**Work order**
Look through the records below for the line with "Given: Toggle favorite star for Coco Gauff" and the line with "The width and", then return those lines and all lines between, exactly.

**The input**
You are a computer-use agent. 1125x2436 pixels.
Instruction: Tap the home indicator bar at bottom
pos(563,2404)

...

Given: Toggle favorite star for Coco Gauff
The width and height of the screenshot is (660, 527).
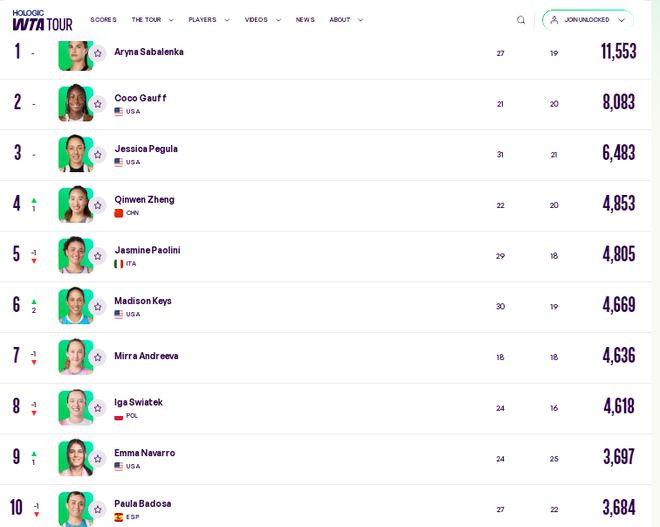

**Solution to the problem**
Given: Toggle favorite star for Coco Gauff
The width and height of the screenshot is (660, 527).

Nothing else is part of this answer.